**Задание 1**
Ответьте по исходному тексту на три вопроса:
(a) В каком году молодая жена старого биолога родила ему сына?
(b) Какие книги, по словам Сережи, он прочел в семь лет?
(c) Из какого звания и в какое разжаловали Мехлиса?
**Задание 2**
Объясните по исходному тексту, за что Мехлиса разжаловали. Уложитесь в одно–три предложения.

**Исходный текст**
Как это случилось? Каждую случайность нетрудно объяснить. Случайно профессора Аверинцева вычеркнули из ленинских расстрельных списков. Случайно старый биолог женился на молодой женщине, и в 1937 году она подарила ему сына. Мальчик был болезненным, слабым, редко посещал школу, не успевал завести школьных знакомств. Сидел дома. Отец, которому было около семидесяти, а потом больше семидесяти, давал своему наследнику читать книги, которые и в руках не держали советские дети. Сережа говорил мне, что Евангелие и «Илиаду» он прочел ребенком семи лет. Ему было лет 10–12, когда отец откровенно говорил, что он думает о нравственном уровне советских идеологических кампаний…
Поясню современному читателю, что в 1932 году нас заставляли учить наизусть: «История России состояла в том, что ее били. Били татаро-монгольские ханы, били польско-литовские паны и шведские бароны, били за отсталость техническую, экономическую, военную, били, потому что отсталых бьют…» Мне даже в 14 лет было странно: а как же Суворов? И как же из одних поражений сложилась держава на 1/6 земного шара? Но память школьника послушно впитывала сталинские оценки. В 1934 году эти оценки изменились, в 1936 г. Демьяну Бедному за некстати припомнившееся дали по шапке, в 1939 говорилось иное: Александр Невский уже громил баронов; и наконец, в 1949 году людей поделили на две части: одну, которая вроде бы никогда не ошибалась, и другую, на которую лег весь груз сталинских ошибок, и козлы отпущения, тряся своими бородами, униженно каялись… Примерно так Мехлис, за выполнение приказов Сталина – не позволять генералу Петрову перейти к оборонительным боевым порядкам – был наказан разжалованием из генерал-полковников в генерал-лейтенанты и награжден смешным прозвищем «Мехлис-Дюнкерченский», словно не Сталин был виновником катастрофы в Керчи.

**Предоставленные данные**
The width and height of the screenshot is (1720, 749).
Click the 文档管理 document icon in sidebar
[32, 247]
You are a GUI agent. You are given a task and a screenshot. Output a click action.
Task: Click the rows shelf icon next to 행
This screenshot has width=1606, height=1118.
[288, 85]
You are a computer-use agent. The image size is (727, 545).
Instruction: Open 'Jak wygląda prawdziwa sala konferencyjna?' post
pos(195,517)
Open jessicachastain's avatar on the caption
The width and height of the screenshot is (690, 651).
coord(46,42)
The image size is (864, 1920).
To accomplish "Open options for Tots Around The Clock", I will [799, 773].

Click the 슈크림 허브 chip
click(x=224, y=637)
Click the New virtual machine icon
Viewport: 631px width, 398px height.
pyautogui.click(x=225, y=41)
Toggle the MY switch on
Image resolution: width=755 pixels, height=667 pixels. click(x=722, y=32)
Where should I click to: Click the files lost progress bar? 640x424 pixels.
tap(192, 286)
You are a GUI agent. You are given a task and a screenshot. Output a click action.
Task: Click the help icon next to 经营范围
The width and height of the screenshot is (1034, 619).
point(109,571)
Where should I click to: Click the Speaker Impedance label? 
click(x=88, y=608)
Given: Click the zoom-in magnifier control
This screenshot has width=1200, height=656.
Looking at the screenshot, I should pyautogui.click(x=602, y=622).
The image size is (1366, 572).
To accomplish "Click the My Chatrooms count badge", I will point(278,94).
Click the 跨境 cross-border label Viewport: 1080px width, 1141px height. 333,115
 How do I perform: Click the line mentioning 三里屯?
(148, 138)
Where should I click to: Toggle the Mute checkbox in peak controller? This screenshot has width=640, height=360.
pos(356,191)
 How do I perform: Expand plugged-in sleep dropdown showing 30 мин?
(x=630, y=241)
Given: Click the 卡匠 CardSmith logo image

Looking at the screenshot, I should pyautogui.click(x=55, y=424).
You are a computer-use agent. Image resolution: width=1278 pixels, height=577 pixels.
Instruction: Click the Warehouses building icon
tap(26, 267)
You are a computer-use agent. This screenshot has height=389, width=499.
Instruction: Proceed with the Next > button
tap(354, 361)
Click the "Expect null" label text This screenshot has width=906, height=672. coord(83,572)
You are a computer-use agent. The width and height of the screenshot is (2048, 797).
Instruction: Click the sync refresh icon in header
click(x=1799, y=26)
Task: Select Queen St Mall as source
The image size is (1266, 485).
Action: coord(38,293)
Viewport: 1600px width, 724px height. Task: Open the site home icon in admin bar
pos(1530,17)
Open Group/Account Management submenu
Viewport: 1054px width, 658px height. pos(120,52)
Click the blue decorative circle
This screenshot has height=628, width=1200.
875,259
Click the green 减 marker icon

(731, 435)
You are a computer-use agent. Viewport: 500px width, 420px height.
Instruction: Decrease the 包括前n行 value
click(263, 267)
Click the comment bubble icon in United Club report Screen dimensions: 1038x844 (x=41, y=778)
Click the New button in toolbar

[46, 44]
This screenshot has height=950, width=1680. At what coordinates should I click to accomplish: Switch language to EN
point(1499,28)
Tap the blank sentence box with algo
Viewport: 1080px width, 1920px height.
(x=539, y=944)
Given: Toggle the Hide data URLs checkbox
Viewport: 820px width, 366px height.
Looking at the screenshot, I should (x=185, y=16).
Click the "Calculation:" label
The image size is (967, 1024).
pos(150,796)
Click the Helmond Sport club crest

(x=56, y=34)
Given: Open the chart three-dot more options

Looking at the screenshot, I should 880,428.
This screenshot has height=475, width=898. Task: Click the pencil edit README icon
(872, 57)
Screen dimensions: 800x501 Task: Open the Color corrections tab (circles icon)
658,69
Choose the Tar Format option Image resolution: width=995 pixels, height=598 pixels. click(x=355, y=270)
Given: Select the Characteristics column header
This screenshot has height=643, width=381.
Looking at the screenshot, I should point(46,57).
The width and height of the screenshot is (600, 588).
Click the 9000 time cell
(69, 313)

**Итоговый ответ 1**
(a) В 1937 году.
(b) Евангелие и «Илиаду».
(c) Из генерал-полковников в генерал-лейтенанты.

**Итоговый ответ 2**
Мехлиса разжаловали за то, что он выполнял приказы Сталина и не позволял генералу Петрову перейти к оборонительным боевым порядкам. Кроме того, ему дали насмешливое прозвище «Мехлис-Дюнкерченский», словно виновником катастрофы в Керчи был не Сталин.